Business Standard

Markets end lower on caution over key reforms; Nifty holds 8,600

Financial shares were among the top losers while IT shares recovered in late trades

Tulemino Antao Mumbai
Benchmark shares indices ended lower on profit taking after sharp gains last week as investors turned cautious ahead of the monsoon session of parliament which starts tomorrow with focus on key bills including GST and land acquisition bill. Meanwhile, investors will be keenly awaiting first quarter earnings from IT major Infosys tomorrow.

The 30-share Sensex ended down 43 points at 28,420 while the 50-share Nifty ended down 6 points at 8,603.

"Profit booking was seen by investors especially in stocks that had surged last week. Further, investors were also cautious ahead of the monsoon session of parliament with key bills such as GST and land bill in focus. GST and land bill have become synonymous with the government's ability to push reforms ahead," said Prakash Diwan, Director Altamount Capital Management.
 
The broader markets outperformed the benchmarks with both the BSE Mid-cap and Small-cap indices ending with marginal gains up 0.3-0.4% each. Market breadth was positive with 1,397 gainers and 1,211 losers on the BSE.

RUPEE

The rupee extended losses and was trading at 63.60 after the American currency fimed up on hopes of an interest rate hike by US Fed later this year.

GOLD

Gold has dropped 4% to its lowest in more than five years today as the precious metal witnessed huge selling pressure from China on expectations that the US Fed may hike interest rate later this year. Gold August futures were down 1.7% at $1,113 in electronic trade today.

RESULTS CORNER 

Ultratech Cements, LIC Housing Finance, Kajaria Ceramics, and Welspun India are expected to announce April-June 2015 quarter earnings today.

SECTORS & STOCKS

BSE Realty index was the top loser among the sectoral indices down 1.9% followed by Metal and Bankex among others. Oil &Gas, Healthcare and IT indices were among the top losers.

Bank shares weakened after some of them announced weak April-June earnings and rise in non-performing assets. In the banking space, ICICI Bank, Axis Bank and SBI ended down 0.3-1.4% each. Karnataka Bank ended nearly 9% down after the bank reported 10% decline in net profit at Rs 109 crore for the quarter ended June 30, 2015 compared with Rs 122 crore in the same quarter last fiscal. Federal Bank slipped nearly 7% after the bank reported a 36% year-on-year (YoY) decline in its standalone net profit at Rs 141 crore due to higher provisions for non-performing assets of a large customer.
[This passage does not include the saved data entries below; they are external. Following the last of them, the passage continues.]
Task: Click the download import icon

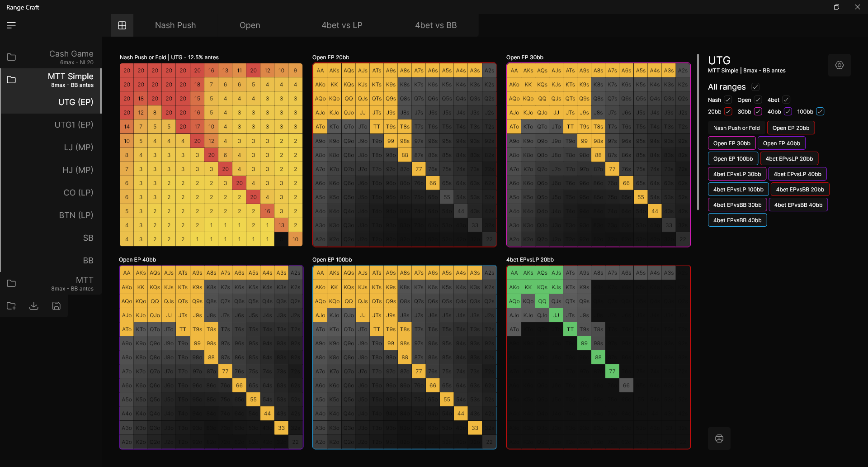Action: (34, 306)
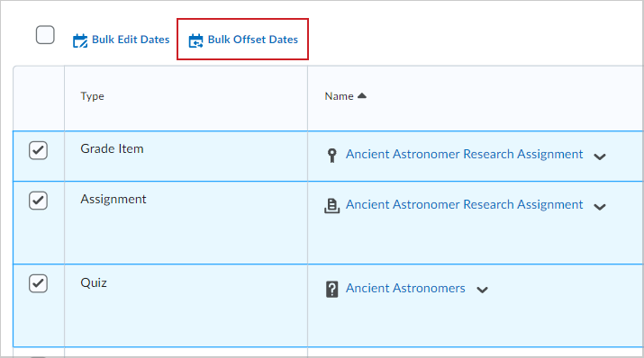The image size is (644, 358).
Task: Uncheck the Quiz row checkbox
Action: coord(38,283)
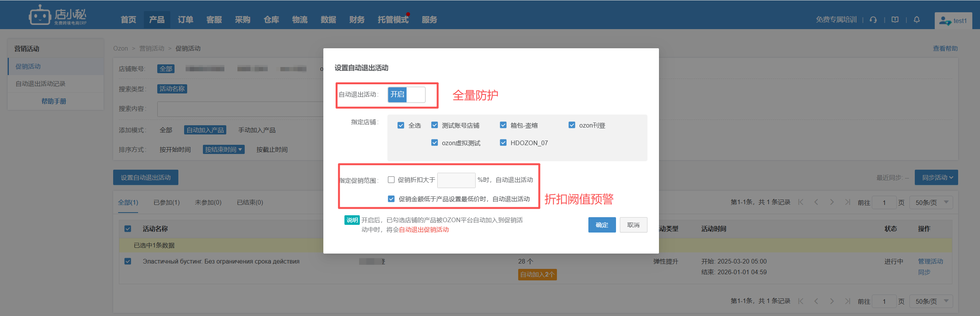
Task: Click the 取消 button in dialog
Action: tap(633, 225)
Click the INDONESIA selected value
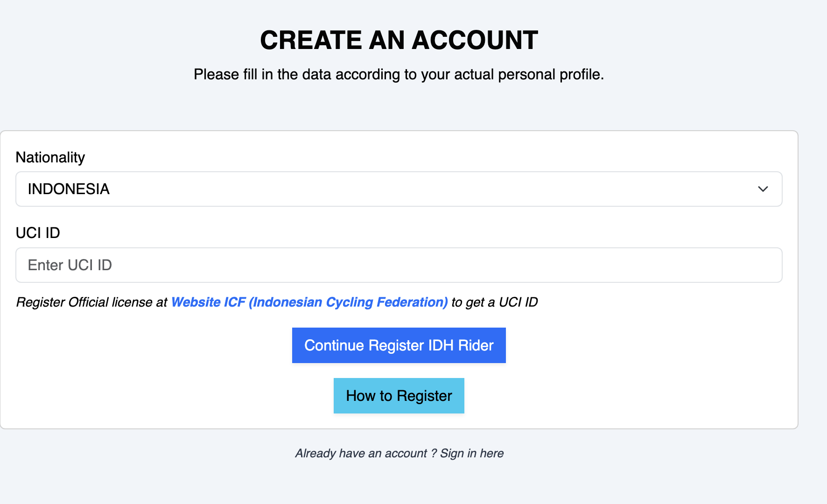 click(69, 189)
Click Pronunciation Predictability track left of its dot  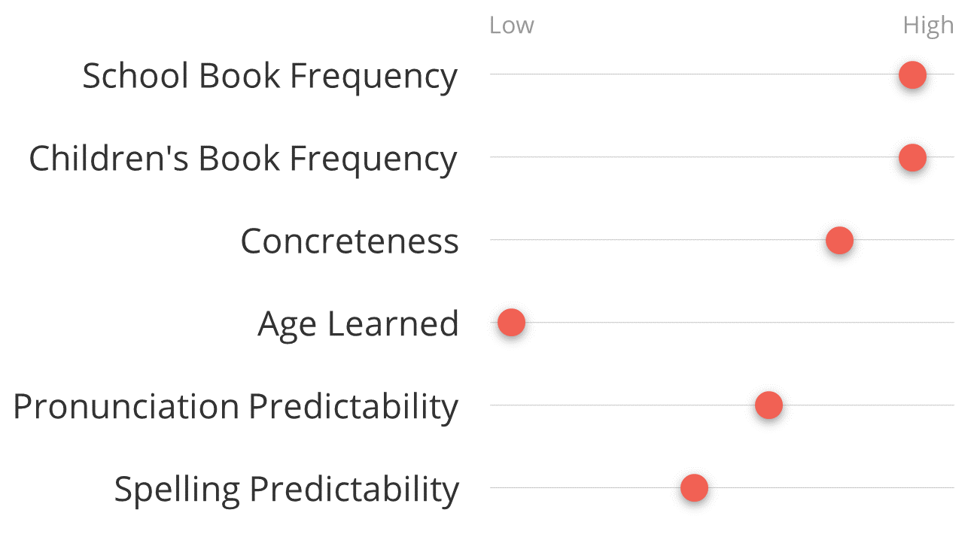pos(622,405)
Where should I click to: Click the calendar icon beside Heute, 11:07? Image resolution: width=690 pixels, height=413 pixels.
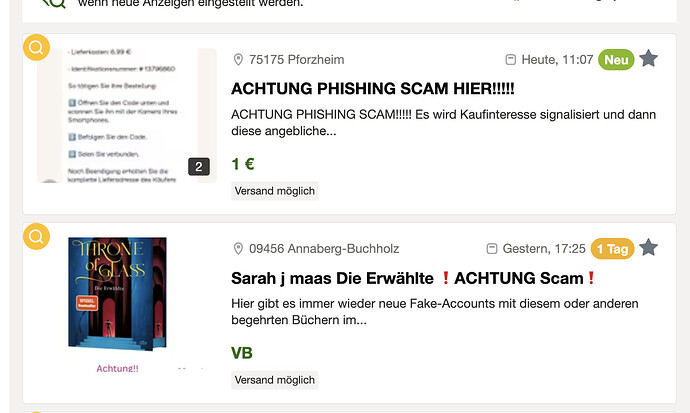tap(510, 59)
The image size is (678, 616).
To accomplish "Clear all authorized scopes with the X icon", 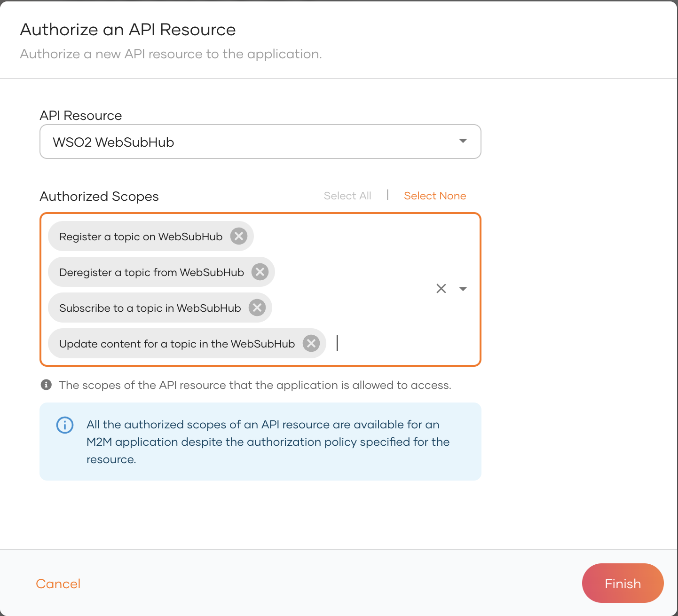I will 441,288.
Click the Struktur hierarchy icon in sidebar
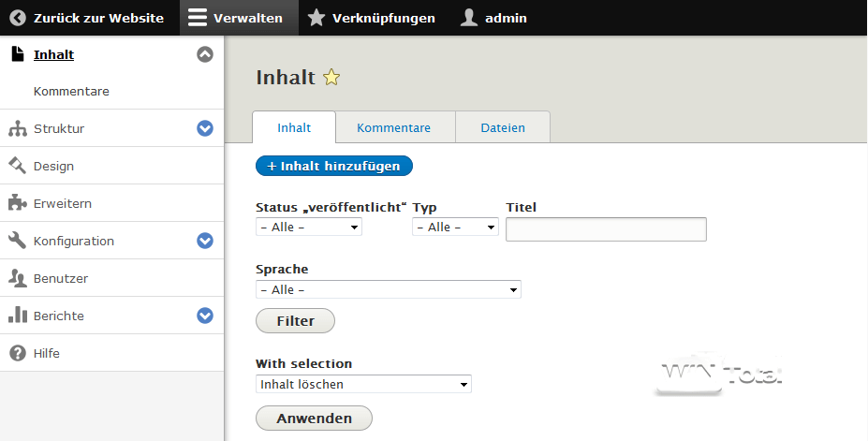Image resolution: width=868 pixels, height=441 pixels. point(17,128)
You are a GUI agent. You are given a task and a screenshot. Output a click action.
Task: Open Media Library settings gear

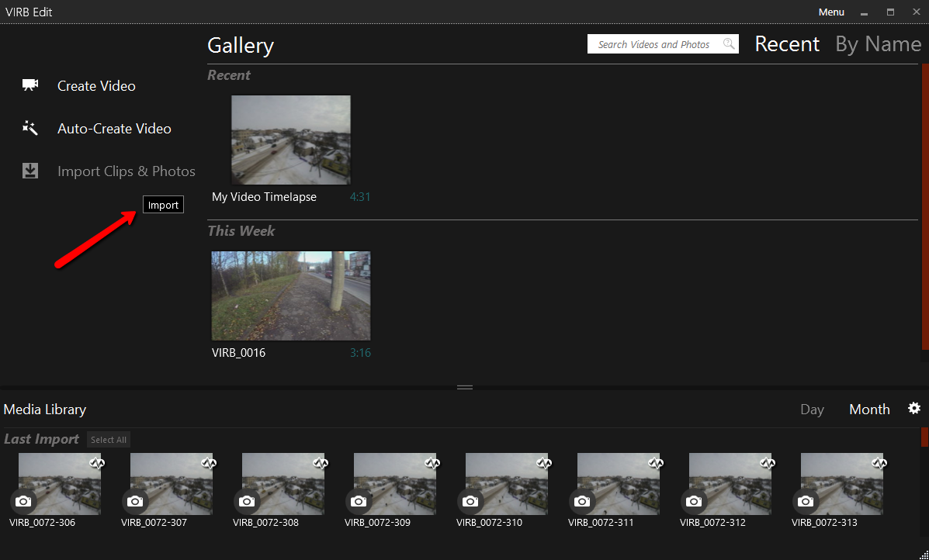(x=913, y=409)
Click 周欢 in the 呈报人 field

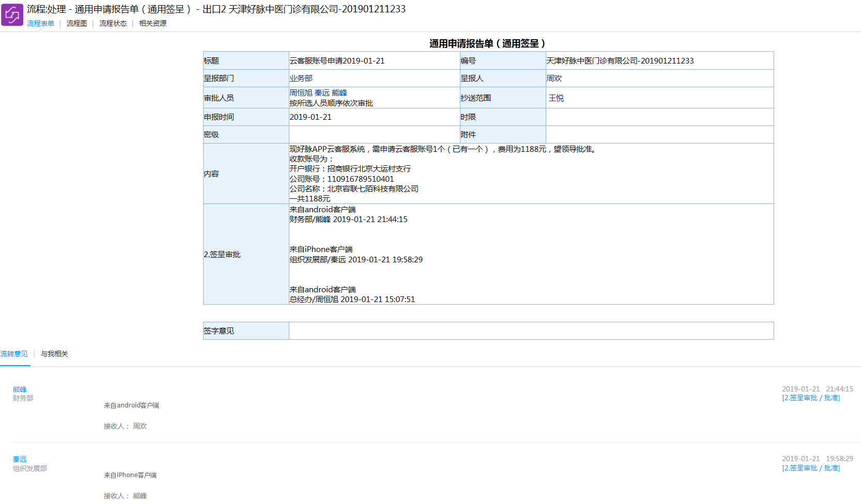pos(554,78)
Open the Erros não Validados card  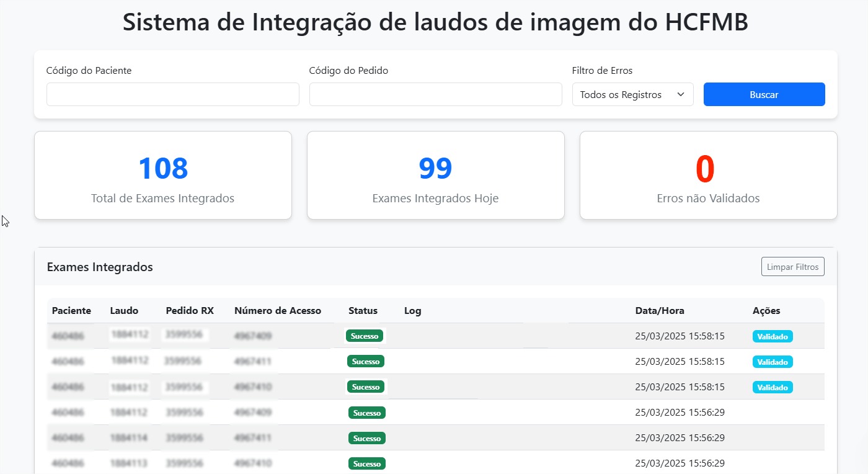tap(708, 176)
HDFC ended down nearly 1%. The mortgage lender is planning to raise up to Rs 85,000 crore this fiscal and for the same the company will be seeking shareholders nod in the Annual General Meeting (AGM) to be held later this month.

Tata Motors ended down 1.9% on concerns of demand slowdown for Jaguar Land Rover cars in China amid slowdown in the world's second largest economy.

HUL ended down 1.2% ahead of its April-June earnings while ITC was down 0.6%.

Infosys ended flat with negative bias ahead of its results tomorrow.

Bharti Airtel gained 0.7%. The company is in talks to launch 4G smartphones, the battle has begun between the country’s major telecom operators.

ACC ended down 2.5% after the company reported a 45% year-on-year (YoY) decline in its consolidated net profit at Rs 133 crore for the second quarter ended June 30 (Q2), on account of subdued demand. The company had posted a profit of Rs 243 crore in the same quarter a year ago.

Among other shares, jewellery shares have surged amid easing gold prices. Gitanjali Gems, TBZ, Shree Ganesh Jewellery, Renaissance Jewellery, PC Jeweller and Rajesh Exports gained between 2-12%.

Credit Analysis & Research (CARE) ended down nearly 2% after the company reported 34% decline in net profit at Rs 17.49 crore for the quarter ended June 30, 2015 compared with Rs 26.49 crore for the corresponding quarter ended June 30, 2014.

Inox Leisure rallied 16% after the company reported a nearly five-fold jump in its consolidated net profit at Rs 25.26 crore for the quarter ended June 30, 2015 (Q1), on the back of strong operational income. The multiplex operator had posted a profit of Rs 4.58 crore in the year-ago quarter.